Caroline Lucas, Director Special Projects at the United Kingdom-based leadership development organisation TEXEM UK, said on the website www.texem.co.uk that an economy may stabilise without really recovering.
Lucas announced that in February, TEXEM will be hosting a virtual programme for Nigerian and African leaders to educate participants about this and other leadership topics.
She said the programme titled ‘Leading through Disruption: Strategy, Agility and Influence ‘ will bring together internationally reputable TEXEM faculty expected to deliver it, using TEXEM’s time-tested methodology.
“The themes we are exploring: Strategy, Agility, and Influence, know no borders.
“However, they (the themes) carry a unique weight in the African context today. We are meeting at a pivotal moment where the global narrative of “recovery” often clashes with the local reality of “resilience”, Lucas said.
Speaking on “The Fallacy of the Upward Curve” the TEXEM Director reiterated that the difficult truth African leaders should acknowledge is that economic stabilisation is not recovery.

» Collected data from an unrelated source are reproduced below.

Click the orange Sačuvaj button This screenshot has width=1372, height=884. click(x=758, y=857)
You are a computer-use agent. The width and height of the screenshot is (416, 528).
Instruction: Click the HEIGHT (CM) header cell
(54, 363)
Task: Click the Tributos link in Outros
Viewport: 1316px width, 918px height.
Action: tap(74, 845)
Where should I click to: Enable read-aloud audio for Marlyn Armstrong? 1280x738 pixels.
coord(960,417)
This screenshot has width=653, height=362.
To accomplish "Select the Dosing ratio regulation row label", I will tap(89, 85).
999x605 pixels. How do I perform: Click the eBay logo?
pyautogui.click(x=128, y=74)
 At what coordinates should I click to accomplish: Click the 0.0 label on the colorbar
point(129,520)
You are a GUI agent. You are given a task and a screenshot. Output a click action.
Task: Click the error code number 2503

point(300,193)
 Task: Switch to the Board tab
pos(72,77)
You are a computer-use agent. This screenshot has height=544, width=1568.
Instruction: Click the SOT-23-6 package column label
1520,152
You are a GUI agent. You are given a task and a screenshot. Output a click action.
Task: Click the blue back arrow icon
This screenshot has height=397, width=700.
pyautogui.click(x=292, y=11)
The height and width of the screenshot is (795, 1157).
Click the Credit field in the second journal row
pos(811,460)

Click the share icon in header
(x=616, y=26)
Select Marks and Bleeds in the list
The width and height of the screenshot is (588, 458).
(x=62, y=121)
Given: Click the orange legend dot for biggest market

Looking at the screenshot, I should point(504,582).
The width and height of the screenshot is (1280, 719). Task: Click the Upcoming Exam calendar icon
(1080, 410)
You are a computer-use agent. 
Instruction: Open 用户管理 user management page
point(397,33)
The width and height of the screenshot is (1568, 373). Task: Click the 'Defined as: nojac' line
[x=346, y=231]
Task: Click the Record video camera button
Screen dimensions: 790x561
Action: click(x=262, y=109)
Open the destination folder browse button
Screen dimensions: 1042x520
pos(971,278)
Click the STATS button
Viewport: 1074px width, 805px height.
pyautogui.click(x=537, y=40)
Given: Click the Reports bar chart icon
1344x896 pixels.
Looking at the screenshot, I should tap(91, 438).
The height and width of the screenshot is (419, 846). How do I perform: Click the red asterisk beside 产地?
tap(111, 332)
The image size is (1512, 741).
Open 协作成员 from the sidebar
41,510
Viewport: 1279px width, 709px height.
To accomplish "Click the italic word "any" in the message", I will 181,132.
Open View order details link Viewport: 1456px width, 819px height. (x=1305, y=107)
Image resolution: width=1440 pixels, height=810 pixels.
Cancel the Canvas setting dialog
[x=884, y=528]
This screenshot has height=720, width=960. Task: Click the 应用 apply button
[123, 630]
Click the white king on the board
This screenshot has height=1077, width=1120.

“In boardroom discussions, we often see a “return to form” in the data. Currency fluctuations may level off, inflation rates might dip slightly from their peaks, and headline GDP figures may begin to look more optimistic.
“But as leaders, we cannot afford to be seduced by the spreadsheet. Stabilisation is merely the absence of further decline, it is the floor, not the ceiling.
“For many of your organizations and citizens, the “lived economic pressure” remains at an all-time high. The cost of living, the cost of capital, and the cost of doing business have created a structural fatigue that a few positive quarters cannot instantly cure,” Lucas explained.
She also addressed what she called “The Leadership Paradox: Margins vs. Trust” where she noted that chief executives and many African leaders are currently operating within a high-stakes paradox.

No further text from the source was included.